* start Provided information *
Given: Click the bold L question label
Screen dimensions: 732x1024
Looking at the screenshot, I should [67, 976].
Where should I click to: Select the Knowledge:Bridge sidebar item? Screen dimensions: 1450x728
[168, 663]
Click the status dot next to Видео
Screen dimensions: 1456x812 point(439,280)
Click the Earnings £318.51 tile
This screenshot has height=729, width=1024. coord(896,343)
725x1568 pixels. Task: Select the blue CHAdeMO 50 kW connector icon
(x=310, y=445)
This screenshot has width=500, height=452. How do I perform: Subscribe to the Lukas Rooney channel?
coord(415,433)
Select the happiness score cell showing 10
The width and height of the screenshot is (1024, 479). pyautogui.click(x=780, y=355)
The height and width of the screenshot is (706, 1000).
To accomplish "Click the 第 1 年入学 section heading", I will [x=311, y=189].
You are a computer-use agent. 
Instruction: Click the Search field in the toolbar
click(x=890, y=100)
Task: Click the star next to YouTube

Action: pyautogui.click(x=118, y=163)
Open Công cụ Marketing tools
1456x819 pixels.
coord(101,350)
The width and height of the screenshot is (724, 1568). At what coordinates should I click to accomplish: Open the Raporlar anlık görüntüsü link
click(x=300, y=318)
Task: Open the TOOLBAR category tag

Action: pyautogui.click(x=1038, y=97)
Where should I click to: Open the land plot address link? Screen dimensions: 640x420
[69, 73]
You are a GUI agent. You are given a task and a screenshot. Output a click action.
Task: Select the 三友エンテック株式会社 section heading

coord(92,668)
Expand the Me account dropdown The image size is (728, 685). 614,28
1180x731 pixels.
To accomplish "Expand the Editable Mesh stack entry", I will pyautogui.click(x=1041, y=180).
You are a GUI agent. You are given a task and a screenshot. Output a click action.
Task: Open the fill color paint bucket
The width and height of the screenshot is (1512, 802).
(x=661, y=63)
* end Provided information *
Reproduce the data starting with the line that contains "The width and height of the screenshot is (724, 1568)." and going on through the last line of the data, requests included. Scale every coordinate in the answers by 2.25 and round each result to a whole number, rounding halves up.

The width and height of the screenshot is (724, 1568). At what coordinates should I click to accomplish: Open the Raporlar anlık görüntüsü link
click(x=675, y=716)
Task: Open the TOOLBAR category tag

Action: pyautogui.click(x=2336, y=218)
Where should I click to: Open the land plot address link? Screen dimensions: 640x420
[155, 164]
You are a GUI agent. You are given a task and a screenshot. Output a click action.
Task: Select the 三友エンテック株式会社 section heading

coord(207,1503)
Expand the Me account dropdown The image size is (728, 685). 1382,63
1180x731 pixels.
To accomplish "Expand the Editable Mesh stack entry", I will pyautogui.click(x=2342, y=405).
You are a GUI agent. You are given a task and a screenshot. Output a click action.
Task: Open the fill color paint bucket
The width and height of the screenshot is (1512, 802).
(x=1487, y=142)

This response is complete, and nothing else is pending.